Prolongation de la guerre du Darfour
De ces conflits non résolus, celui du Darfour entre 2003 et 2020 fut le plus meurtrier (quelque 300.000 morts) et le plus médiatisé. La fixation du conflit actuel dans cette région s’explique, certes, par des considérations militaires. El-Fasher est la dernière ville importante du Darfour qui était encore sous le contrôle de l’armée régulière, et sa conquête consacre la mainmise des Forces de soutien rapide sur l’ensemble de l’Etat du Darfour du Nord. Mais elle prolonge aussi en quelque sorte la guerre de 2003. «On peut le percevoir dans le fait que les paramilitaires des Forces de soutien rapide (FSR) émanent des milices janjawid qui avaient été armées par le président Omar el-Bechir (NDLR: au pouvoir de 1989 à 2019) pour mater la rébellion darfourie, précise Alice Franck, géographe et chercheuse à l’université Paris 1 Panthéon-Sorbonne. Le deuxième parallèle que l’on peut dresser avec la guerre de 2003 réside dans les massacres ethniques perpétrés par ces miliciens à l’encontre des groupes non arabes de la population. On en avait déjà, malheureusement, eu un avant-goût avec les massacres perpétrés à Al-Geneina (NDLR: la « capitale » du Darfour occidental) en juin 2023. L’ONU estime qu’y ont été perpétrés des massacres à grande échelle et qu’entre 10.000 et 15.000 personnes ont été assassinées, avec un ciblage de la communauté massalit (NDLR: non arabe, majoritaire dans la région). El-Fasher est le fief des Zaghawa, également non arabes. Ceux-ci sont visés par l’idéologie extrêmement nauséabonde des groupes arabes du Darfour engagés massivement dans les Forces de soutien rapide.»
«La prise d’El-Fasher est importante pour les FSR, insiste Roland Marchal.
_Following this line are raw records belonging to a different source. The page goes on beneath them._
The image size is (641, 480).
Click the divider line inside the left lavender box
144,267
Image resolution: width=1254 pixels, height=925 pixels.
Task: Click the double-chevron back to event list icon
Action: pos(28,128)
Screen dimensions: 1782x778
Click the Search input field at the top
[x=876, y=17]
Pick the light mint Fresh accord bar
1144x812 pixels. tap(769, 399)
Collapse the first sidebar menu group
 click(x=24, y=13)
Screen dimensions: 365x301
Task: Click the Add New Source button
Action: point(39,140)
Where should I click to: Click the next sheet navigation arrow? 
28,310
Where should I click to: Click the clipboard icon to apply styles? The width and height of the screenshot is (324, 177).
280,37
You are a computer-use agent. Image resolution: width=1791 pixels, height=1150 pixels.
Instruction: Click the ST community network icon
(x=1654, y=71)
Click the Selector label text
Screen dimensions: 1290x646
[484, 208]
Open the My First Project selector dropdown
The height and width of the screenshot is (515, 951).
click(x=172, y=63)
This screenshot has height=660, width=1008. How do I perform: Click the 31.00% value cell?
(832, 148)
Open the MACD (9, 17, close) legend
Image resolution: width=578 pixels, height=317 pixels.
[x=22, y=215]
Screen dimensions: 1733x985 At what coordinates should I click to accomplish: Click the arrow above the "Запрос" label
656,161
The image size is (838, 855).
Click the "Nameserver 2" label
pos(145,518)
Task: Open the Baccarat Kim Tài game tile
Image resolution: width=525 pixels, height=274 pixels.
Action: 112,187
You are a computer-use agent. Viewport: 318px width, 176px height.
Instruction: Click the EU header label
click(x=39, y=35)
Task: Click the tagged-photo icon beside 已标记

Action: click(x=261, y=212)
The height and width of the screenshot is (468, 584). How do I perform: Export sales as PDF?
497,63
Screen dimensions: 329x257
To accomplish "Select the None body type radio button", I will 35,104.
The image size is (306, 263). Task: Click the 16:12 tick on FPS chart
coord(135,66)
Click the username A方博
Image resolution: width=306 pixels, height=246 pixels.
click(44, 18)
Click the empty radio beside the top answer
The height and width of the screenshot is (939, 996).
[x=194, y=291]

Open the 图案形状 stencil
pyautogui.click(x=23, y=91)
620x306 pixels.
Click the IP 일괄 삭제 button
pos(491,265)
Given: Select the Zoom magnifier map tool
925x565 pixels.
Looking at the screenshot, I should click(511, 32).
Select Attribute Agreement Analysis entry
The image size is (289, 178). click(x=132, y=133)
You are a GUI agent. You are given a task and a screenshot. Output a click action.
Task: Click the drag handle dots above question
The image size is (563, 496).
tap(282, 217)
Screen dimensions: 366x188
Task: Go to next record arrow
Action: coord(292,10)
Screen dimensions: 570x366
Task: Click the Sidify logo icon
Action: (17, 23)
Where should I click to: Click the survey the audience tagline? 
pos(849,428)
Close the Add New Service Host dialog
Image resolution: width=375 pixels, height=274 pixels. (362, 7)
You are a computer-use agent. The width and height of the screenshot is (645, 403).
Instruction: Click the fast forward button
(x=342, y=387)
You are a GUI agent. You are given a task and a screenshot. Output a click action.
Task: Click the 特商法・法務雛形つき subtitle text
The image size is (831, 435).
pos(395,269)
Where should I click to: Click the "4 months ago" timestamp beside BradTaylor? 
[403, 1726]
Symboliquement, parce que c’est l’ancienne capitale du Darfour quand il n’était pas divisé entre Darfour du Sud, du Nord, oriental, occidental, et central. Et parce que c’est aussi la « capitale » du monde zaghawa, une ethnie qui constitue une forte minorité au Darfour, et est au pouvoir au Tchad. Etre dépossédé de cette ville est une humiliation pour ce groupe qui a joué un rôle militaire important dans la crise du Darfour depuis les années 1980. De plus, comme elle a duré très longtemps, la guerre du Darfour a développé des ressorts ethniques très puissants. Cela explique l’extrême violence que l’on observe aujourd’hui. Le conflit fait beaucoup de victimes dans les deux camps. Les Forces de soutien rapide, qui ont maintenant la haute main sur la région d’El-Fasher, se vengent en commettant des viols et des massacres de masse. C’est une horreur absolue.»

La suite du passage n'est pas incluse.